Re: [PATCH V4 3/4] perf/x86/intel/uncore: Fix die ID init and look up bugs
From: Chen, Zide
Date: Mon Mar 16 2026 - 12:59:11 EST
On 3/15/2026 11:53 PM, Mi, Dapeng wrote:
>
> On 3/14/2026 1:40 AM, Zide Chen wrote:
>> In snbep_pci2phy_map_init(), in the nr_node_ids > 8 path,
>> uncore_device_to_die() may return -1 when all CPUs associated
>> with the UBOX device are offline.
>>
>> Remove the WARN_ON_ONCE(die_id == -1) check for two reasons:
>>
>> - The current code breaks out of the loop. This is incorrect because
>> pci_get_device() does not guarantee iteration in domain or bus order,
>> so additional UBOX devices may be skipped during the scan.
>>
>> - Returning -EINVAL is incorrect, since marking offline buses with
>> die_id == -1 is expected and should not be treated as an error.
>>
>> Separately, when NUMA is disabled on a NUMA-capable platform,
>> pcibus_to_node() returns NUMA_NO_NODE, causing uncore_device_to_die()

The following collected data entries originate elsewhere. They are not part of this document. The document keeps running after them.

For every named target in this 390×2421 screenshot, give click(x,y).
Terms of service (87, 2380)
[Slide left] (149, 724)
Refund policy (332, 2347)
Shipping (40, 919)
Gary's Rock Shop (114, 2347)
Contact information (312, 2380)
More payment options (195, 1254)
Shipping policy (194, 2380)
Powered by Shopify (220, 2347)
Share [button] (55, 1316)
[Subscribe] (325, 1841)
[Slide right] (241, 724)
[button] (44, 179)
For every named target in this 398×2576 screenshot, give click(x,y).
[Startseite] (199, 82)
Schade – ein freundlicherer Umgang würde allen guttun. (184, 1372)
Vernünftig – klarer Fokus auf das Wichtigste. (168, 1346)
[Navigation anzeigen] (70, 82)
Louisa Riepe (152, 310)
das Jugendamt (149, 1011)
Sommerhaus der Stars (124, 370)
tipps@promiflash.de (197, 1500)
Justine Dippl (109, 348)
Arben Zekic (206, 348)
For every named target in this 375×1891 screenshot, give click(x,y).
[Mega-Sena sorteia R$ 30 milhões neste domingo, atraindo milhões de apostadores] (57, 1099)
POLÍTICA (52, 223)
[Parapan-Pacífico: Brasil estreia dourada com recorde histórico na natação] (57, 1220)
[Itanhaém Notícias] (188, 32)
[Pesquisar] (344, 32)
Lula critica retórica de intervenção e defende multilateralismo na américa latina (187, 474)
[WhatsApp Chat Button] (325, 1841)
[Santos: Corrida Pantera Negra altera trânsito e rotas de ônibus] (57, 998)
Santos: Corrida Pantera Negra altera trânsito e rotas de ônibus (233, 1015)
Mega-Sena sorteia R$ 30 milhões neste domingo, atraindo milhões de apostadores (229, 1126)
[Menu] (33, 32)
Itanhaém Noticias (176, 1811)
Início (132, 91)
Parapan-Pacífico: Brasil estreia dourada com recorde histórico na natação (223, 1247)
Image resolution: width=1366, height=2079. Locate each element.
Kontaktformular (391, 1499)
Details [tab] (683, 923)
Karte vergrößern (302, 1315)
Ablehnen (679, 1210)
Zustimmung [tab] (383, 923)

>> to return -1 for all PCI devices. As a result,
>> spr_update_device_location(), used on Intel SPR and EMR, ignores the
>> corresponding PMON units and does not add them to the RB tree.
>>
>> Fix this by using uncore_pcibus_to_dieid(), which retrieves topology
>> from the UBOX GIDNIDMAP register and works regardless of whether NUMA
>> is enabled in Linux. This requires snbep_pci2phy_map_init() to be
>> added in spr_uncore_pci_init().
>>
>> Keep uncore_device_to_die() only for the nr_node_ids > 8 case, where
>> NUMA is expected to be enabled.
>>
>> Fixes: 9a7832ce3d92 ("perf/x86/intel/uncore: With > 8 nodes, get pci bus die id from NUMA info")
>> Fixes: 65248a9a9ee1 ("perf/x86/uncore: Add a quirk for UPI on SPR")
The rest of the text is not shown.